▶ Постановка задачи 1
Выберите из записей все строки, в которых встречается слово «column», с учетом регистра, и перепишите их.

▶ Фрагмент документа
Об этом идёт речь, например, в письме к С.Т. Аксакову, где Гоголь предлагает использовать в борьбе с «общим нашим приятелем» простое, но радикальное средство в духе кузнеца Вакулы, отхлеставшего напоследок чёрта хворостиной: «Вы эту скотину бейте по морде и не смущайтесь ничем. Он - точно мелкий чиновник, забравшийся в город будто бы на следствие. Пыль запустит всем, распечет, раскричится. Стоит только немножко струсить и податься назад - тут-то он и пойдёт храбриться. А как только наступишь на него, он и хвост подожмёт. Мы сами делаем из него великана, а на самом деле он чёрт знает что. Пословица не бывает даром, а пословица говорит: “Хвалился чёрт всем миром овладеть, а Бог ему и над свиньей не дал власти”» .

Мысль о бессилии любой нечисти перед лицом твёрдого духом и в вере человека была одной из любимейших ещё в древнерусской литературе. Так, в «Повести временных лет» сказано: «бесы ведь не знают мыслей человека, тайны его не зная. Бог один знает помышления человеческие. Бесы же не знают ничего, ибо немощны они и скверны видом» .

В финале гоголевской «Ночи перед Рождеством» , где одоление чёрта становится собственной темой повести, плач ребёнка перед «намалёванной» Вакулой картиной ада, намекает на «несмягчаемую силу чертовщины», ибо последнюю можно высмеять, травестировать, унизить <…> - но всё это останется лишь полумерой <…> Радикальное средство <…> может быть найдено на принципиально ином уровне. Другими словами, в каком бы комическом или неприглядном свете ни представал “враг рода человеческого”, только вмешательство противоположно направленной высшей силы способно оказать ему достаточное противодействие» .

▶ Выдержка из данных
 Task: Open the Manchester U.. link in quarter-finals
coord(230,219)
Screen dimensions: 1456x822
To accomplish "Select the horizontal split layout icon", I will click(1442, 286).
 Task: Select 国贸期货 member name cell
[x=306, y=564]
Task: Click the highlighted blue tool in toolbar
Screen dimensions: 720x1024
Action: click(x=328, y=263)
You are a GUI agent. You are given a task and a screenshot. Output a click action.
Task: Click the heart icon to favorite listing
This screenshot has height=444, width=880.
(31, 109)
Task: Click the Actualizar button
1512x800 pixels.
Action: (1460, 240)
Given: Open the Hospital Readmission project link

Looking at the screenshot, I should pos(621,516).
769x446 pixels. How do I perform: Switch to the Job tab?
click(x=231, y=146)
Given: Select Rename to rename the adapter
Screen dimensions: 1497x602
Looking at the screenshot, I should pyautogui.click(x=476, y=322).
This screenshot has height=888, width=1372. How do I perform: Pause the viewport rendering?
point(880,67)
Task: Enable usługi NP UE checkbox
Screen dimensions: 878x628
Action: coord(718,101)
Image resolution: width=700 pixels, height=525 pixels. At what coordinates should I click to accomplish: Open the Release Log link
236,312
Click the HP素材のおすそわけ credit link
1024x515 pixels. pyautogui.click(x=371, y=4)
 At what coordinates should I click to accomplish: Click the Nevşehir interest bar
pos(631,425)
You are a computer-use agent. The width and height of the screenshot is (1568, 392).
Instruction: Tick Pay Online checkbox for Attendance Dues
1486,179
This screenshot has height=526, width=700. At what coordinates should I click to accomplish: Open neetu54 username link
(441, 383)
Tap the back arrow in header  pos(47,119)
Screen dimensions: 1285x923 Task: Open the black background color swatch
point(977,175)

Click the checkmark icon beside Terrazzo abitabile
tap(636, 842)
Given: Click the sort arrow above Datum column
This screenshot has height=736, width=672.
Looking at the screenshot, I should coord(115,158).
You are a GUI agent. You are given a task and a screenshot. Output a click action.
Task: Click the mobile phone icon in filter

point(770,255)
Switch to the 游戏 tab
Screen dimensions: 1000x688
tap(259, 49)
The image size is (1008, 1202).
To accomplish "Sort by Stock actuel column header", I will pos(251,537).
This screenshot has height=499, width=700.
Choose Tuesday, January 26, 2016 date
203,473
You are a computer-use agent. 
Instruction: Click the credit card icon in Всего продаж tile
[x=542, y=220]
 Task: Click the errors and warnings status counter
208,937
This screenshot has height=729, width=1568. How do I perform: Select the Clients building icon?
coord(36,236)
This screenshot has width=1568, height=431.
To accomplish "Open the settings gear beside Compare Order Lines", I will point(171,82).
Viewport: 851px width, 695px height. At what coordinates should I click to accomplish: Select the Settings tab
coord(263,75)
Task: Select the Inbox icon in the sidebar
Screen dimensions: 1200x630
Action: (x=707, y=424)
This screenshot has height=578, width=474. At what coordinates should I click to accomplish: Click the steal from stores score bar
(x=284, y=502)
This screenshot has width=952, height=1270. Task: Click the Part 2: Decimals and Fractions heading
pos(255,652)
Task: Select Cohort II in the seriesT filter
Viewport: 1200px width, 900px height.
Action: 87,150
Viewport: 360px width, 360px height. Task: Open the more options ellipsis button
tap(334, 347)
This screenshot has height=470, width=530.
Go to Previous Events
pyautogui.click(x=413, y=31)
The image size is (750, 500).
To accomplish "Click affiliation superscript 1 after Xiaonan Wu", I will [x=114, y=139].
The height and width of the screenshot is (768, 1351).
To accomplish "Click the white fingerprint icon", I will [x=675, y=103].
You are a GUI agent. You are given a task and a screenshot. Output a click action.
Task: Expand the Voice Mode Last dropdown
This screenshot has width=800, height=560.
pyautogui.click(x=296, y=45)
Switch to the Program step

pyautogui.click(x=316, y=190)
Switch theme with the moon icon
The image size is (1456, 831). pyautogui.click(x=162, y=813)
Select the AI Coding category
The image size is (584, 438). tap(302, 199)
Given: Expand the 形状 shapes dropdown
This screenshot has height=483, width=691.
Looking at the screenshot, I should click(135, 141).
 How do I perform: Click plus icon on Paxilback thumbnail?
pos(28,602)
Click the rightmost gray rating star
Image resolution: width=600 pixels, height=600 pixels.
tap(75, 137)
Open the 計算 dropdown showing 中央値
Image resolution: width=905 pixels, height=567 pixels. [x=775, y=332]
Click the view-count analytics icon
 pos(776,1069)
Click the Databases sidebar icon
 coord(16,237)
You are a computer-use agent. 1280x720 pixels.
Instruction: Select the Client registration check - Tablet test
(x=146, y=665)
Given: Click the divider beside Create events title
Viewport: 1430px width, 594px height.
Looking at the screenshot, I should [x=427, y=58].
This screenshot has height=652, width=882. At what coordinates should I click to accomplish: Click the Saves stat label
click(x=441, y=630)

▶ Постановка задачи 2
Продолжите текст о чёрте у Гоголя, начав сразу после его последнего предложения.

▶ Письменный ответ 1
Given: Click the sort arrow above Datum column
To accomplish "Sort by Stock actuel column header", I will pos(251,537).

▶ Письменный ответ 2
От самого человека требуется большое духовно-нравственное усилие, чтобы в чистоте сохранить в себе образ Божий. Здесь встаёт вопрос не только о духовной силе личности, но и проблема нравственного выбора, самоопределения.

Тема сознательного выбора добра, необходимости одоления бесовских сил - одна из ведущих в творчестве Лескова. Однако в «Рассказе про чёртову бабку» дьявольские козни не главное. В центре внимания здесь христианская антропология, постижение человеком собственной сущности, отношений человека и Бога, богочеловеческого сотрудничества.

«Смысл легенды следующий, - передаёт Лесков. - Когда сатана узнал о намерении Бога создать человека, он сейчас же решился во что бы то ни стало испортить человека» (417) . Но как можно испортить «божественный образ»?

Сотворив человека по Своему «образу и подобию», Господь тем самым наградил его величайшим даром, прославил, вознес над «всею тварью». Однако ясно, что это не только дар, но и величайшая ответственность: не уронить в себе образ создавшего Отца. Именно здесь и подкарауливает беспечного человека дьявол (в переводе одно из значений слова «диаболос» - «разделитель», то есть стремящийся разделить, разрушить связь творения с Творцом): «Я подпортил человека так, что ему все будет того хотеться, чего ему нельзя. Он через это начнёт делать нехорошее - будет и лгать, и отнимать, и ненавиствовать, и даже самого Бога станет осуждать: зачем Он ему одно дал, а другого недодал. Сделаю, что человек станет самим Богом недоволен и оскорбит своего Создателя» (417). Однако лукавые происки бессильны. «Бога оскорбить никак нельзя. Он это всё простит и всю твою порчу в людях исправит» (417), - наставляет чёртова бабка своего злокозненного внука.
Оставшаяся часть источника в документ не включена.